======== DATA EXTRACT
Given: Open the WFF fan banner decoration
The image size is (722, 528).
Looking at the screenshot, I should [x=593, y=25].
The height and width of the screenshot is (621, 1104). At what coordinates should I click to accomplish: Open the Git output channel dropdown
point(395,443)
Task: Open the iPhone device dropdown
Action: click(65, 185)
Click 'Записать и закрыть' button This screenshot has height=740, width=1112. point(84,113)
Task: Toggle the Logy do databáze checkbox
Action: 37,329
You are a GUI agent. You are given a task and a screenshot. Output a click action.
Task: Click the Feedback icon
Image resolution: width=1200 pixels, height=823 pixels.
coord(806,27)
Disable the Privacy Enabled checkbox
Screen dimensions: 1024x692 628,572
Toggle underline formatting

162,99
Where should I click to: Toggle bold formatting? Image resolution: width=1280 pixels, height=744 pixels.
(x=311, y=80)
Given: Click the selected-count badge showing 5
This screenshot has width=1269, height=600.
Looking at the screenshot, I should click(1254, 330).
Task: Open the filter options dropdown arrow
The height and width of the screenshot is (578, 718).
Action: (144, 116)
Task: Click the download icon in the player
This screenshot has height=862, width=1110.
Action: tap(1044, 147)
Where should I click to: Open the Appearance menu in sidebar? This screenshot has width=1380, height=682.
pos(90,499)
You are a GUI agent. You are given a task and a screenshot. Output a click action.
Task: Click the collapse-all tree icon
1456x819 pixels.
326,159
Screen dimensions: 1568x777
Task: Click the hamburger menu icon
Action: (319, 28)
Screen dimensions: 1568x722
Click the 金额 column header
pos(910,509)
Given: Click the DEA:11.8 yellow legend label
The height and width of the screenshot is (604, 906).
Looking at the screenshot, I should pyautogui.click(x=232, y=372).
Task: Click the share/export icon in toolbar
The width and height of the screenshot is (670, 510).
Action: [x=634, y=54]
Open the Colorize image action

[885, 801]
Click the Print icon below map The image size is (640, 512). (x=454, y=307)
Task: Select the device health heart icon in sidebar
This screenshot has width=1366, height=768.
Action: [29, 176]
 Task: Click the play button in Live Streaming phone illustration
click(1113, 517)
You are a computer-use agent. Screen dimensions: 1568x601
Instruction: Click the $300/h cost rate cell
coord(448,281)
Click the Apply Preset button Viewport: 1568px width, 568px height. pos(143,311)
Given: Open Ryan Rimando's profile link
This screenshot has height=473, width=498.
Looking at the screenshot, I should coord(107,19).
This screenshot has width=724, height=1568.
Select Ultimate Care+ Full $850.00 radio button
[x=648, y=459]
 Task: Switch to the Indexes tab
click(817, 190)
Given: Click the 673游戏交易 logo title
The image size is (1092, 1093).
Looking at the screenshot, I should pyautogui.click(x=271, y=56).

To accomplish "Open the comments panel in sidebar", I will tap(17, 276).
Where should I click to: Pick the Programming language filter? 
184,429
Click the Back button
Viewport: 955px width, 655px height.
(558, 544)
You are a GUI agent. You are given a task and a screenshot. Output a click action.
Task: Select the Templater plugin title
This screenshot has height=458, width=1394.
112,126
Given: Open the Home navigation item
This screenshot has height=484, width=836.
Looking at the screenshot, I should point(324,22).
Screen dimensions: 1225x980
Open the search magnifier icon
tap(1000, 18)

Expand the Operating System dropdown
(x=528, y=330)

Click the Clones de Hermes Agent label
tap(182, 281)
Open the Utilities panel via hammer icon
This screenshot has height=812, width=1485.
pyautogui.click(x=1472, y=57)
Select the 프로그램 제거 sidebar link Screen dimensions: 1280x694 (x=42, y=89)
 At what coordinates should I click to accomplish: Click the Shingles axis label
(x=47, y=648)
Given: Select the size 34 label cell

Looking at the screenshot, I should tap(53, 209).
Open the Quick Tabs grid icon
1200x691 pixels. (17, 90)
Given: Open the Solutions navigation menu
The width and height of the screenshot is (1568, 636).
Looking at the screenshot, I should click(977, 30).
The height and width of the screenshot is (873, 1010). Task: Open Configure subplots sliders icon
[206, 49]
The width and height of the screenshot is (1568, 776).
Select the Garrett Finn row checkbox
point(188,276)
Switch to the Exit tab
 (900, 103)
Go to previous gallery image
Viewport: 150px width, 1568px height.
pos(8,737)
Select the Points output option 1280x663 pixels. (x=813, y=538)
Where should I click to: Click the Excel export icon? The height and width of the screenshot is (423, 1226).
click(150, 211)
================
Output every one of these rows verbatim, without any changes.

Given: Open the WFF fan banner decoration
The image size is (722, 528).
Looking at the screenshot, I should [x=593, y=25].
The height and width of the screenshot is (621, 1104). At what coordinates should I click to accomplish: Open the Git output channel dropdown
point(395,443)
Task: Open the iPhone device dropdown
Action: click(65, 185)
Click 'Записать и закрыть' button This screenshot has height=740, width=1112. point(84,113)
Task: Toggle the Logy do databáze checkbox
Action: 37,329
You are a GUI agent. You are given a task and a screenshot. Output a click action.
Task: Click the Feedback icon
Image resolution: width=1200 pixels, height=823 pixels.
coord(806,27)
Disable the Privacy Enabled checkbox
Screen dimensions: 1024x692 628,572
Toggle underline formatting

162,99
Where should I click to: Toggle bold formatting? Image resolution: width=1280 pixels, height=744 pixels.
(x=311, y=80)
Given: Click the selected-count badge showing 5
This screenshot has width=1269, height=600.
Looking at the screenshot, I should click(1254, 330).
Task: Open the filter options dropdown arrow
The height and width of the screenshot is (578, 718).
Action: (144, 116)
Task: Click the download icon in the player
This screenshot has height=862, width=1110.
Action: tap(1044, 147)
Where should I click to: Open the Appearance menu in sidebar? This screenshot has width=1380, height=682.
pos(90,499)
You are a GUI agent. You are given a task and a screenshot. Output a click action.
Task: Click the collapse-all tree icon
1456x819 pixels.
326,159
Screen dimensions: 1568x777
Task: Click the hamburger menu icon
Action: (319, 28)
Screen dimensions: 1568x722
Click the 金额 column header
pos(910,509)
Given: Click the DEA:11.8 yellow legend label
The height and width of the screenshot is (604, 906).
Looking at the screenshot, I should pyautogui.click(x=232, y=372).
Task: Click the share/export icon in toolbar
The width and height of the screenshot is (670, 510).
Action: [x=634, y=54]
Open the Colorize image action

[885, 801]
Click the Print icon below map The image size is (640, 512). (x=454, y=307)
Task: Select the device health heart icon in sidebar
This screenshot has width=1366, height=768.
Action: [29, 176]
 Task: Click the play button in Live Streaming phone illustration
click(1113, 517)
You are a computer-use agent. Screen dimensions: 1568x601
Instruction: Click the $300/h cost rate cell
coord(448,281)
Click the Apply Preset button Viewport: 1568px width, 568px height. pos(143,311)
Given: Open Ryan Rimando's profile link
This screenshot has height=473, width=498.
Looking at the screenshot, I should coord(107,19).
This screenshot has width=724, height=1568.
Select Ultimate Care+ Full $850.00 radio button
[x=648, y=459]
 Task: Switch to the Indexes tab
click(817, 190)
Given: Click the 673游戏交易 logo title
The image size is (1092, 1093).
Looking at the screenshot, I should pyautogui.click(x=271, y=56).

To accomplish "Open the comments panel in sidebar", I will tap(17, 276).
Where should I click to: Pick the Programming language filter? 
184,429
Click the Back button
Viewport: 955px width, 655px height.
(558, 544)
You are a GUI agent. You are given a task and a screenshot. Output a click action.
Task: Select the Templater plugin title
This screenshot has height=458, width=1394.
112,126
Given: Open the Home navigation item
This screenshot has height=484, width=836.
Looking at the screenshot, I should point(324,22).
Screen dimensions: 1225x980
Open the search magnifier icon
tap(1000, 18)

Expand the Operating System dropdown
(x=528, y=330)

Click the Clones de Hermes Agent label
tap(182, 281)
Open the Utilities panel via hammer icon
This screenshot has height=812, width=1485.
pyautogui.click(x=1472, y=57)
Select the 프로그램 제거 sidebar link Screen dimensions: 1280x694 (x=42, y=89)
 At what coordinates should I click to accomplish: Click the Shingles axis label
(x=47, y=648)
Given: Select the size 34 label cell

Looking at the screenshot, I should tap(53, 209).
Open the Quick Tabs grid icon
1200x691 pixels. (17, 90)
Given: Open the Solutions navigation menu
The width and height of the screenshot is (1568, 636).
Looking at the screenshot, I should click(977, 30).
The height and width of the screenshot is (873, 1010). Task: Open Configure subplots sliders icon
[206, 49]
The width and height of the screenshot is (1568, 776).
Select the Garrett Finn row checkbox
point(188,276)
Switch to the Exit tab
 (900, 103)
Go to previous gallery image
Viewport: 150px width, 1568px height.
pos(8,737)
Select the Points output option 1280x663 pixels. (x=813, y=538)
Where should I click to: Click the Excel export icon? The height and width of the screenshot is (423, 1226).
click(150, 211)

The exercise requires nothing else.